Print the lines below exactly, starting at the line that contains "The height and" and ending at the line that contains "Image resolution: width=640", with both of those lines included. Leave the pictures out.

* **Given records**:
*** Block opens ***
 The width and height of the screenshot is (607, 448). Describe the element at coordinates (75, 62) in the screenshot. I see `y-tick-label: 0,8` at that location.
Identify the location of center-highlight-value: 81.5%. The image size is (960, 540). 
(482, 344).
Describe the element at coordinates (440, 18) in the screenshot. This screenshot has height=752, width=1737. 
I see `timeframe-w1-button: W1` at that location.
*** Block closes ***
*** Block opens ***
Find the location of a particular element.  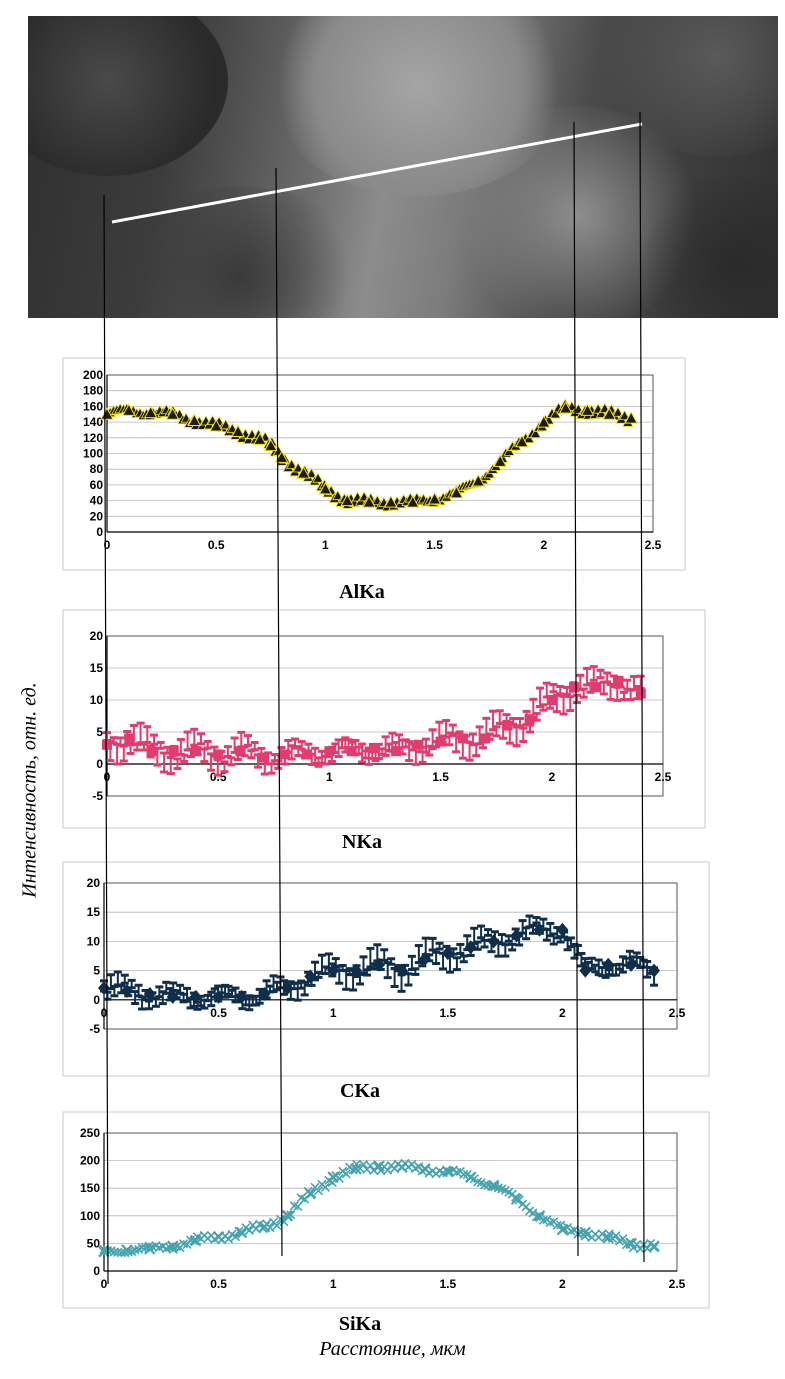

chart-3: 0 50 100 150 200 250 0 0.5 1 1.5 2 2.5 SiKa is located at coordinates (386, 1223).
*** Block closes ***
*** Block opens ***
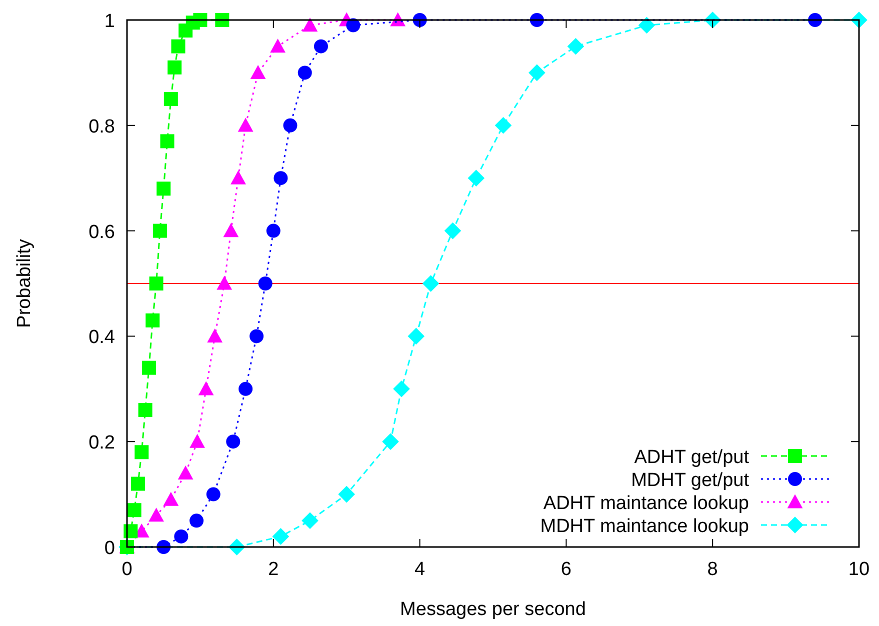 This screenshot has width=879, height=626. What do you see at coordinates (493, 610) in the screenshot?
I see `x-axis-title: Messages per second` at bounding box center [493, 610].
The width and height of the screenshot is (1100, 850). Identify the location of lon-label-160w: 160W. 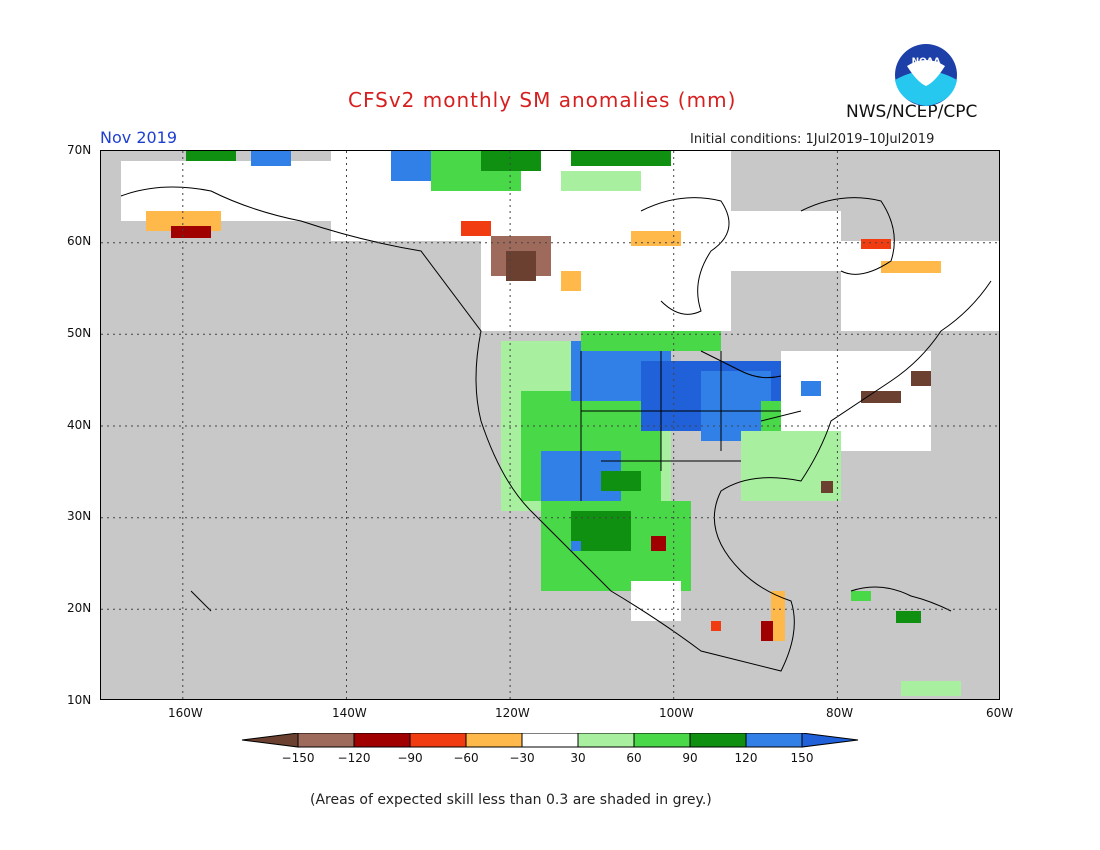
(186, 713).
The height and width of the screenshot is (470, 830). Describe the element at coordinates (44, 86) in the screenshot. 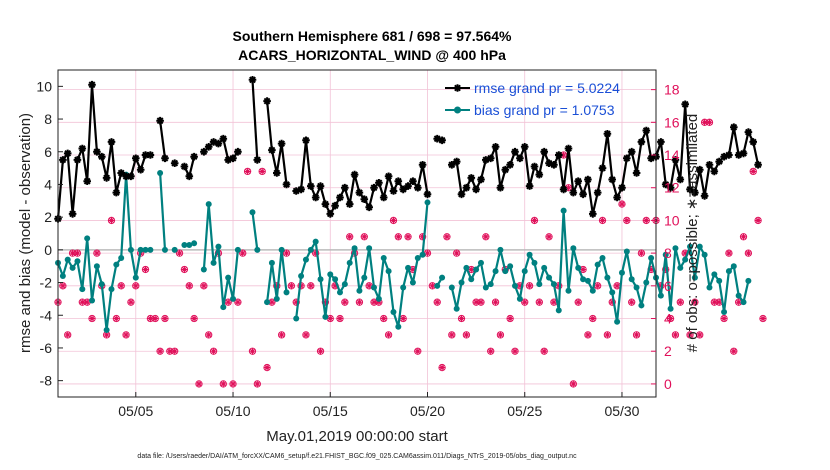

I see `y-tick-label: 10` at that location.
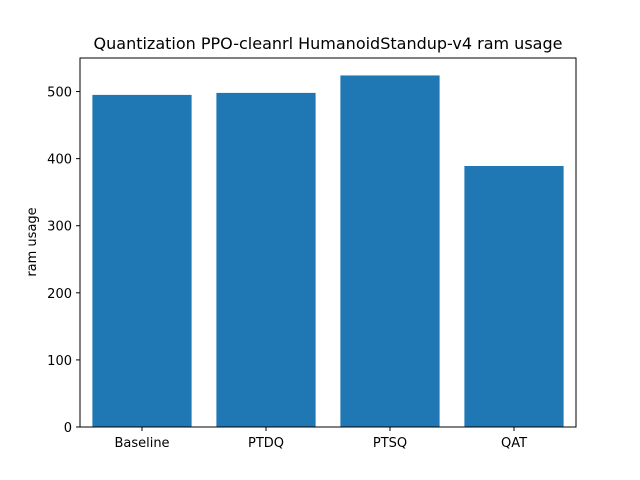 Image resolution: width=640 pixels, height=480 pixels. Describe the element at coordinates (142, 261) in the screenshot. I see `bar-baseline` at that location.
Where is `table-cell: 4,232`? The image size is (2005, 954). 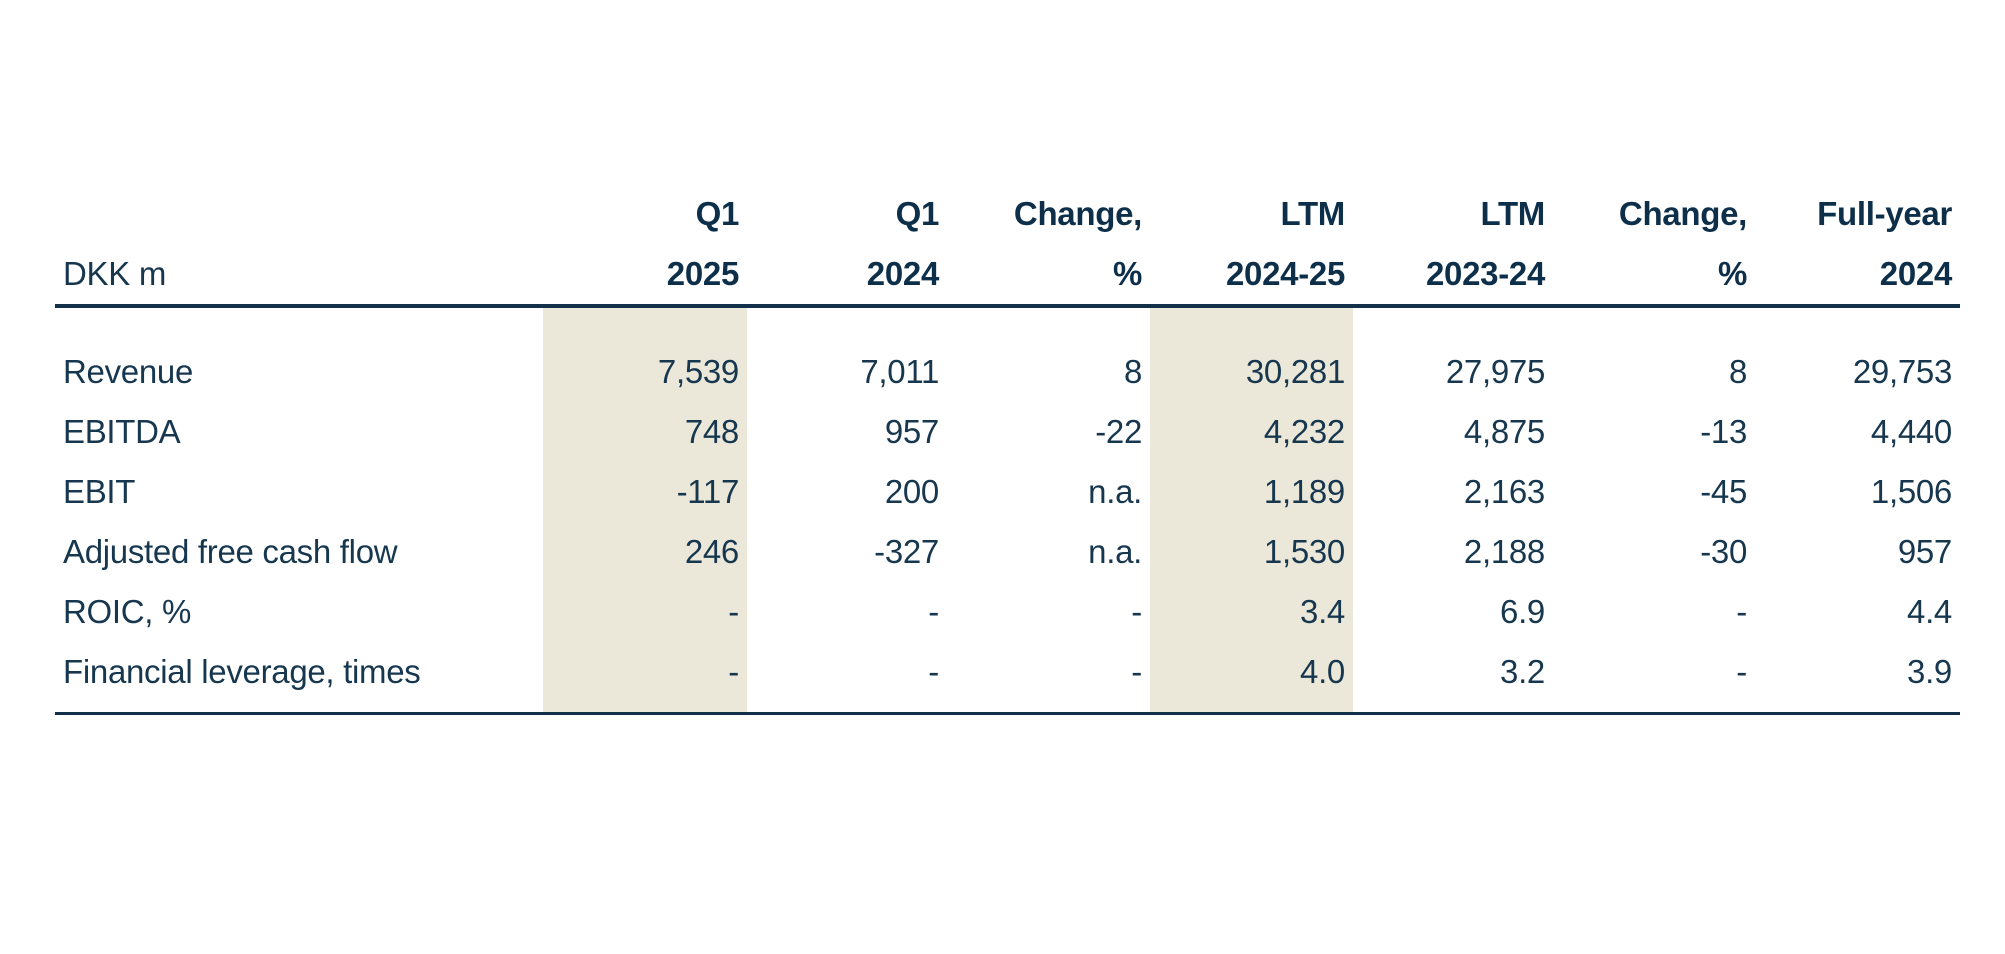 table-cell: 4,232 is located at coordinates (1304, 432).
*** Block closes ***
* **Exercise response**:
The height and width of the screenshot is (470, 830). Describe the element at coordinates (44, 86) in the screenshot. 

I see `y-tick-label: 10` at that location.
 Image resolution: width=640 pixels, height=480 pixels. Describe the element at coordinates (142, 261) in the screenshot. I see `bar-baseline` at that location.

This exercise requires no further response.